Kala Khel is a clan of Tirah Adam Khel.Kala Khel Area adjacent to FR Peshawar and FR Kohat is a part of Khyber Agency administratively whereas on the Topo - Sheet of Survey of Pakistan, it has been shown as the part of Peshawar Division and Kohat Division. Adam Khel is a sub-tribe of Afridi that has originated from the Karlanee or Karlani group of Pashtuns. The Kala Khel clan of Tirah Adam Khel inhabits in FR Peshawar region and in Bara and Torghar as well.

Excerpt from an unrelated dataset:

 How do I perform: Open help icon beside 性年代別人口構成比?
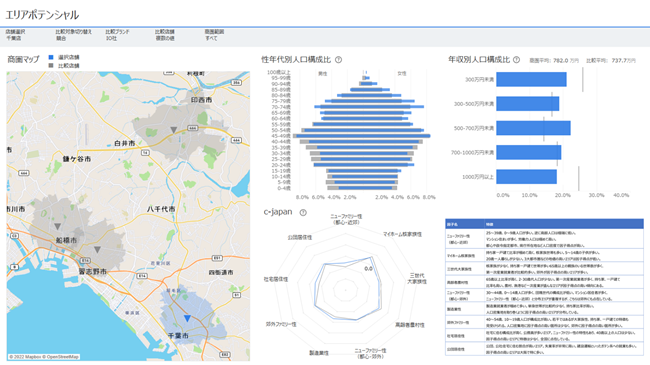(x=338, y=60)
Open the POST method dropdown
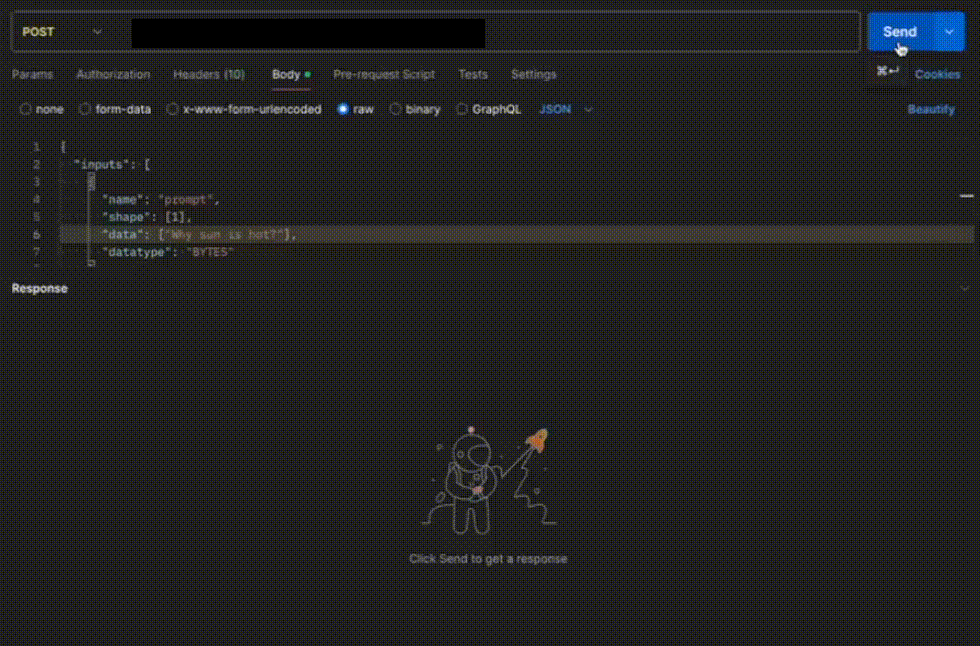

It can be found on Google Maps at 33.728623N,71.55256E and Tirah valley of Khyber agency at 33.73N, 71.01E. 

Boundary of kala khel meet with, Ali khel ' Pareedi ' Akhorwal' toorchaper abd Peshawar district to east, while the Kala Khel of Tirah valley borders Orakzi to south, Shalobar to east, Bhattan and Bar Qamber Khel to west and Malikdin Khel to east. The location of Kala Khel in FR Peshawar is also known as Ocha Lagada. 

The Assistant Political Agent of Bara subdivision of Khyber Agency looks after the matters of Kala Khel due to its presence in Tirah valley. The Political Agent of Khyber Agency is also the administrative head who has great authority and control. The overall administration of FATA is run by FATA Secretariat based in Peshawar, the Capital of the Khyber Pakhtunkhwa.

People and race
As a sub-clan of Tirah Adam Khel, all inhabitants of Kala Khel ethnically are Afridi Pakhtoons. The Afridis have originated from the Karlanee or Karlani group of Pashtuns.

Geography
 Kala Khel Area adjacent to FR Peshawar and FR Kohat is a part of Khyber Agency administratively whereas on the Topo - Sheet of Survey of Pakistan, it has been shown as the part of Peshawar Division and Kohat Division   The area of Kala Khel of FR Peshawar  is hilly with average heights of over 1,000 m (3,300 ft) above sea level. Gorgora, Palosa, Olive trees can be seen on hills almost amounting to forest.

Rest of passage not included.